3. Helping Hand – Hamburger Helper

This guy’s smile lights up a room. It’s all in the eyebrows. Helping Hand, also named Lefty, is one of the more handsy mascots, despite only having four fingers. He was created in 1977 in order to increase declining Hamburger Helper sales. Lefty is a talking, white-gloved helping hand, with a defining red nose and a shy grin. As with all good things, his friendliness was subverted in Scott Spiegel’s 1979 horror film, Attack of the Helping Hand, which featured Lefty coming to life as a killer glove. In April 2016, General Mills commissioned an EP from a team at St. Paul, Minnesota’s McNally Smith College of Music. It was meant to be an April Fools’ Day prank, parodying the title of Jay-Z and Kanye West’s album Watch the Throne. Thus, it was named Watch the Stove. It comprised five songs about Hamburger Helper and went viral within a couple of days after its release. If there’s one thing we love about Lefty, it’s that he’s always ready to help people, he’s definitely hands-on.

2. Cool Spot – 7 Up

Cool Spot, also known simply as Spot, was pretty appropriately named. He was actually an anthropomorphic version of the red dot in the 7 Up logo, which he usually transformed back into at the end of commercials. He wore sunglasses (hence the “Cool” part of his name), white gloves, and bulky sneakers. Despite his inability to speak, he communicated through high-pitched sounds, often with other identical Cool Spots. He first appeared ads in 1987 and was widely known for his video games in the 90s.

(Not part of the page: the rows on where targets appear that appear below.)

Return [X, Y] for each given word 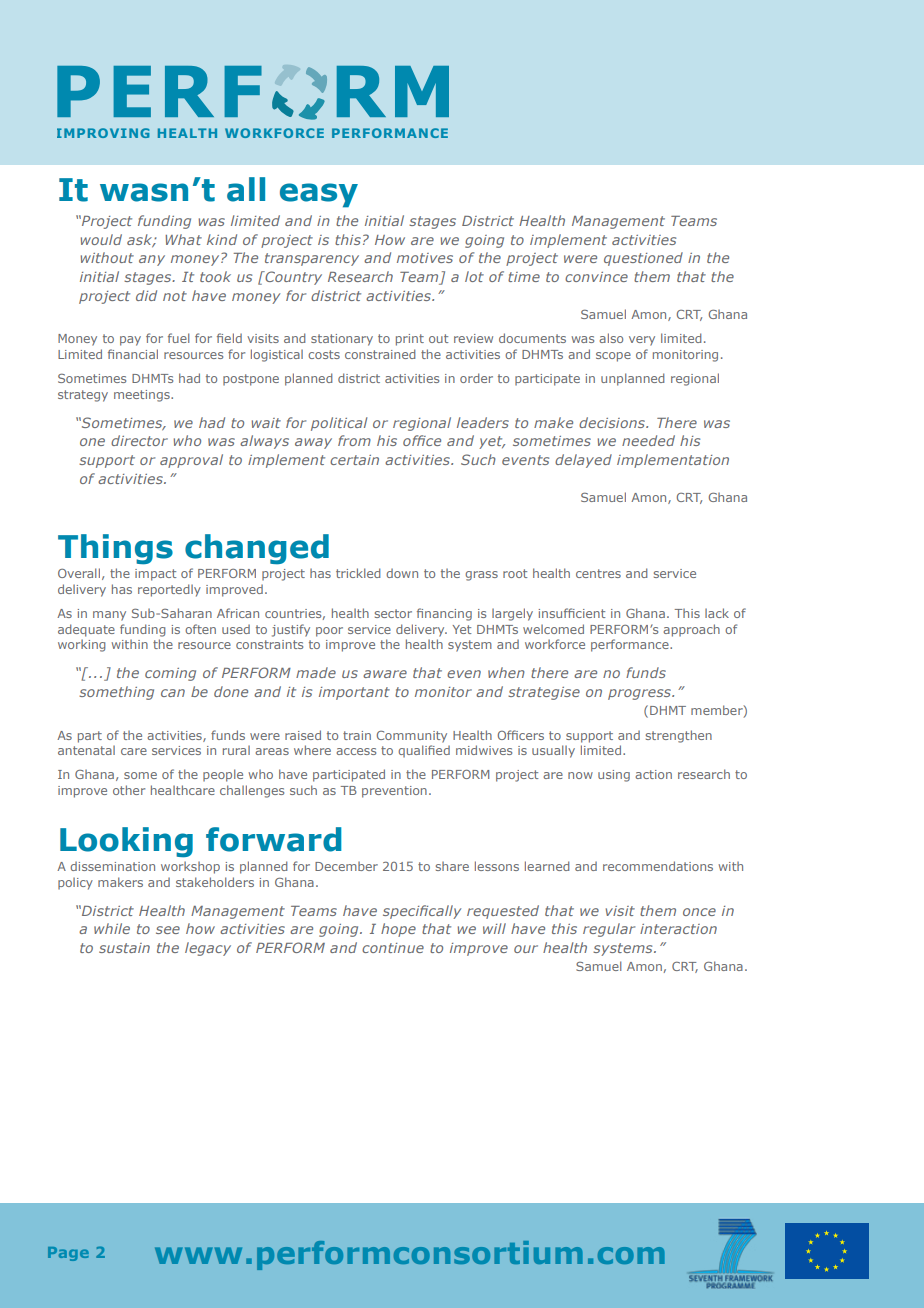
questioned [643, 259]
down [402, 573]
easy [319, 195]
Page [68, 1254]
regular [609, 930]
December [346, 866]
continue [393, 948]
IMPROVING [103, 133]
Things [115, 549]
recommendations [658, 866]
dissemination [112, 866]
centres [598, 573]
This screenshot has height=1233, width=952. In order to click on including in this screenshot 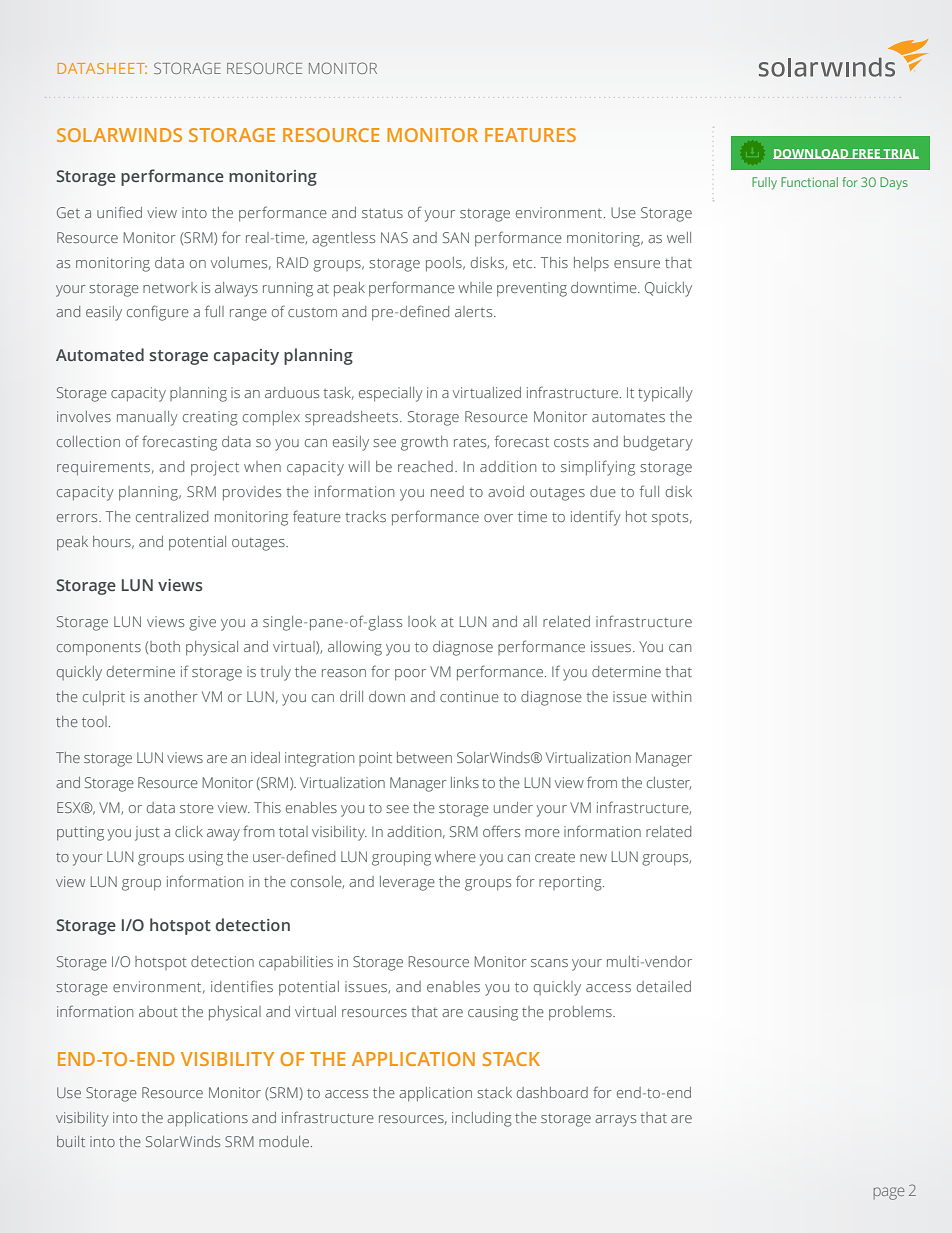, I will do `click(482, 1119)`.
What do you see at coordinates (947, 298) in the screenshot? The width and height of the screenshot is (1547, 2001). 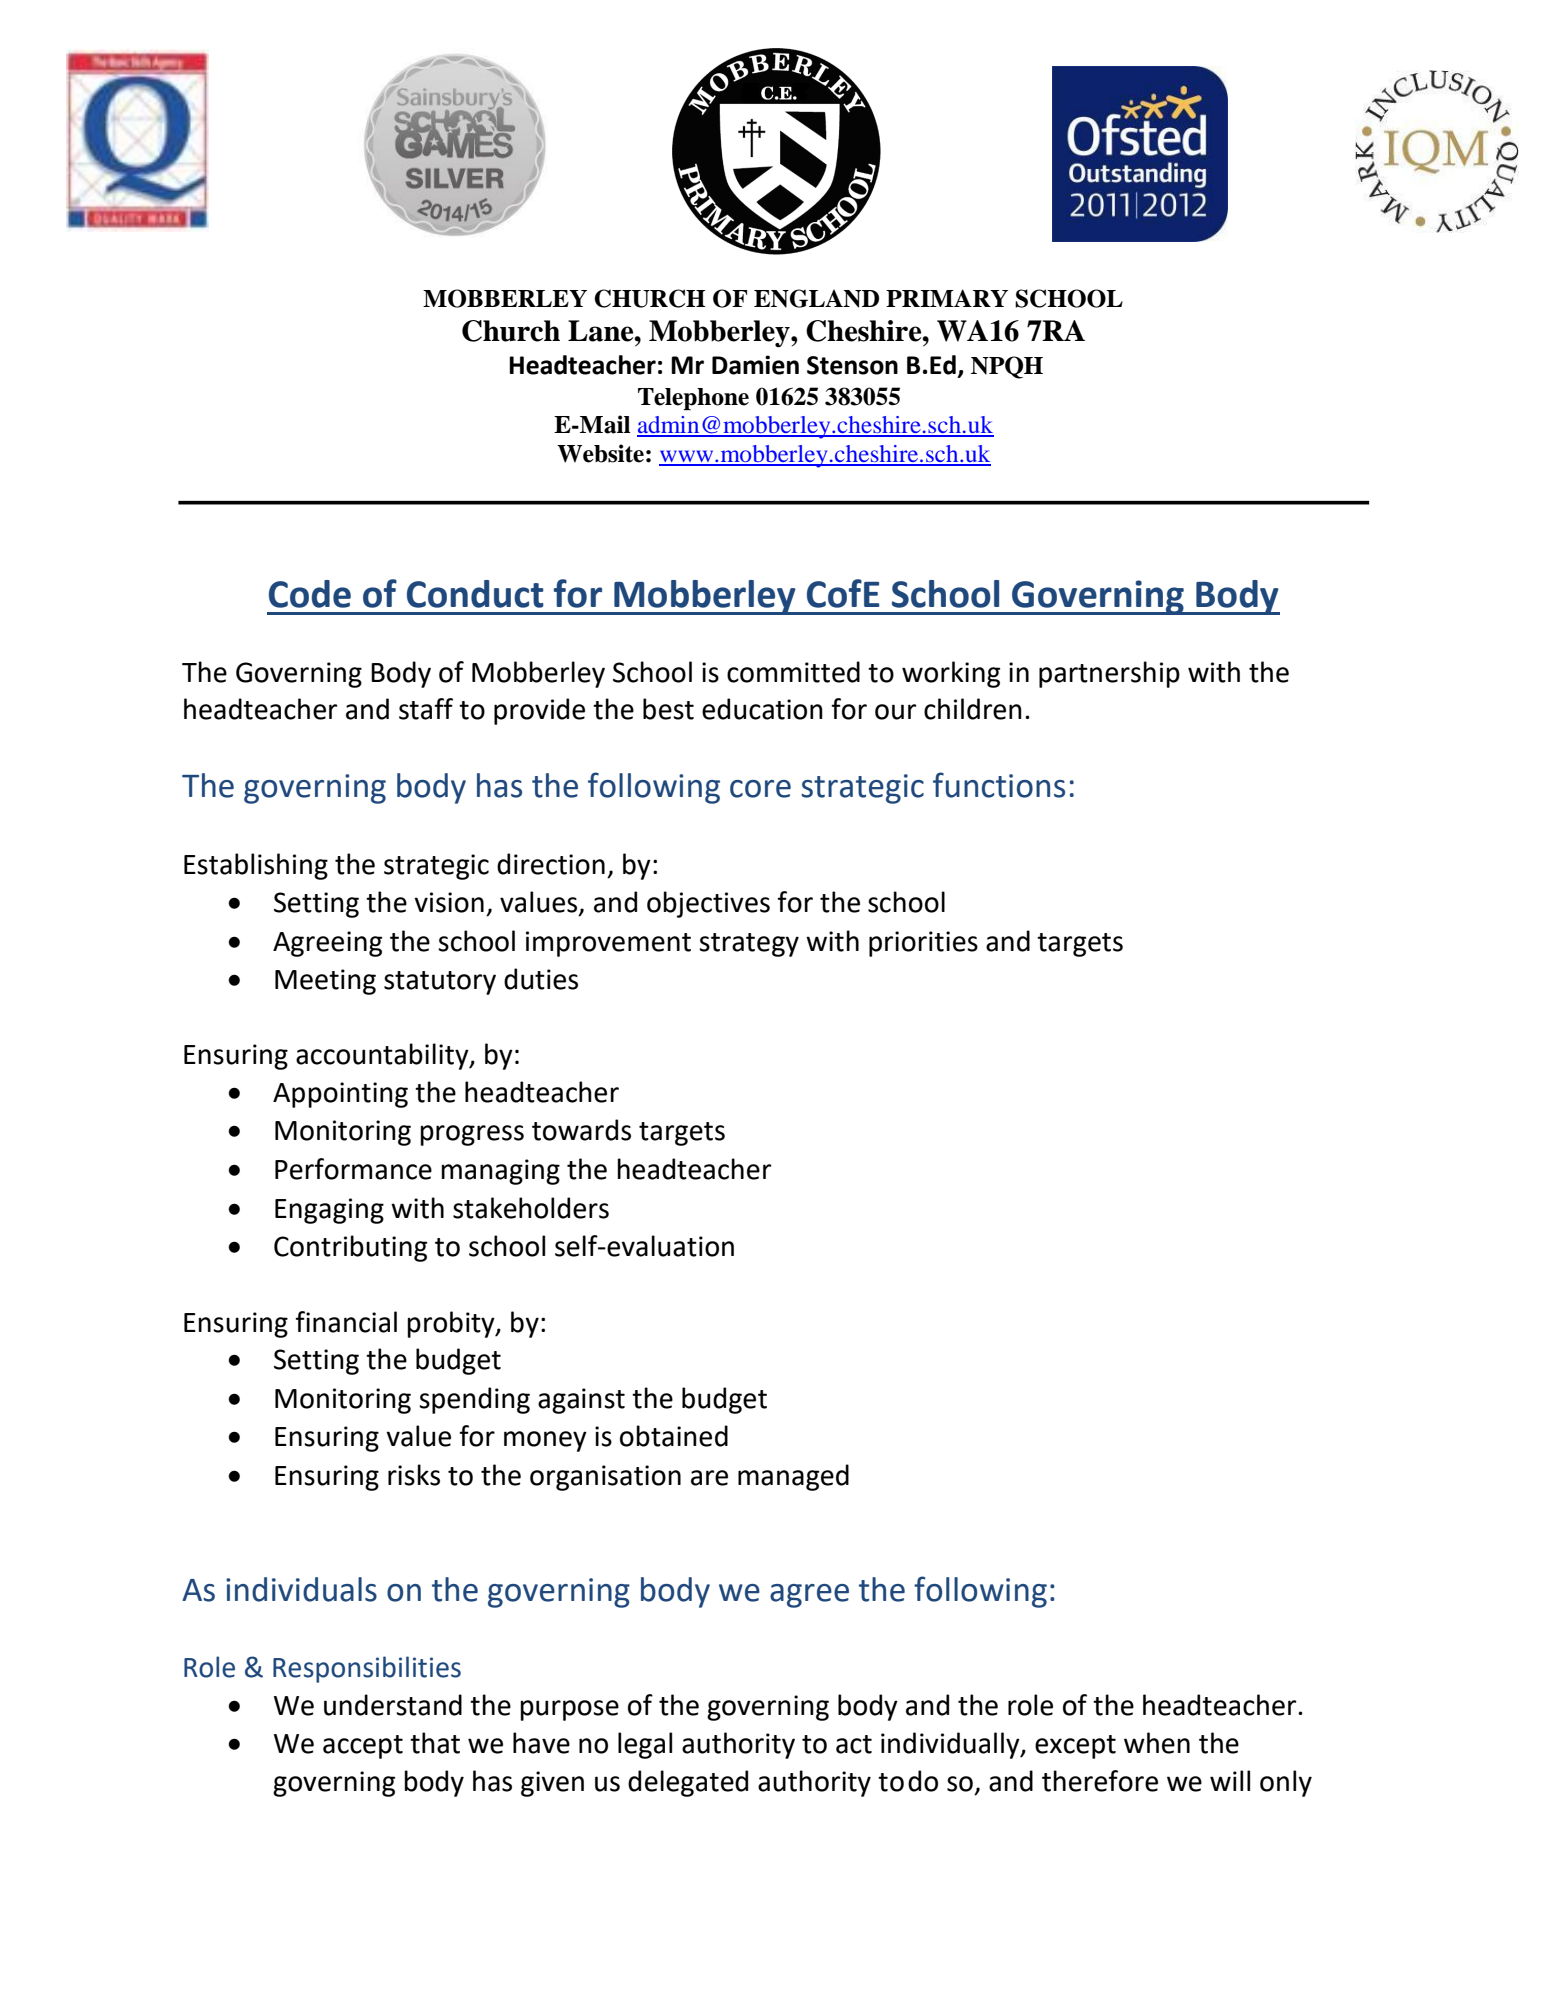 I see `PRIMARY` at bounding box center [947, 298].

His most popular one was creatively named Cool Spot and was released on multiple consoles including the Sega Genesis and Game Boy, among others. In the single-player platformer, Spot had to rescue other Cool Spots from cages, while collecting “spots” (which were essentially just red dots) and dodging enemies. Several other advergames were created after that, such as Spot: The Cool Adventure, Spot: The Video Game, and Spot Goes to Hollywood. Spot had a pretty short time in the limelight (get it? ‘cause… lime… and 7 Up… yeah, okay), and was retired in 1997 after only 10 years of activity. Stay cool, buddy!

1. Mr. Owl – Tootsie Pops

Remember the age-old question? Sure, ya do. How many licks does it take to get to the Tootsie Roll center of a Tootsie Pop? According to Mr. Owl, it was three, but just like everyone else, he would bite into it, so that answer doesn’t really count. The original ad actually featured the boy asking a cow, fox, and turtle, each who referred the boy to the other, before being redirected to the wise Mr. Owl. While he started off closer to looking like a sketch, he was later polished up with color and cleaner linework. His feathering was kept white, while his glasses were colored blue, his beak and feet orange, and his scholar’s hat brown with a white question mark in the middle. If you recognize his voice, that’s because it belongs to Paul Winchell, who is also know as Tigger from Winnie the Pooh, Crackle from the Rice Krispies trio, or any of his other 74 roles in animation. Despite the Tootsie Pop in the original commercial being yellow, Mr. Owl was given a red one in his update. Incidentally, there’s no all-encompassing number to the famous Tootise Pop question. The number of licks it takes depends on several factors such as the size of the lick, the warmth of your mouth, and the amount of saliva you generate. It turns out the announcer was right: the world may never know.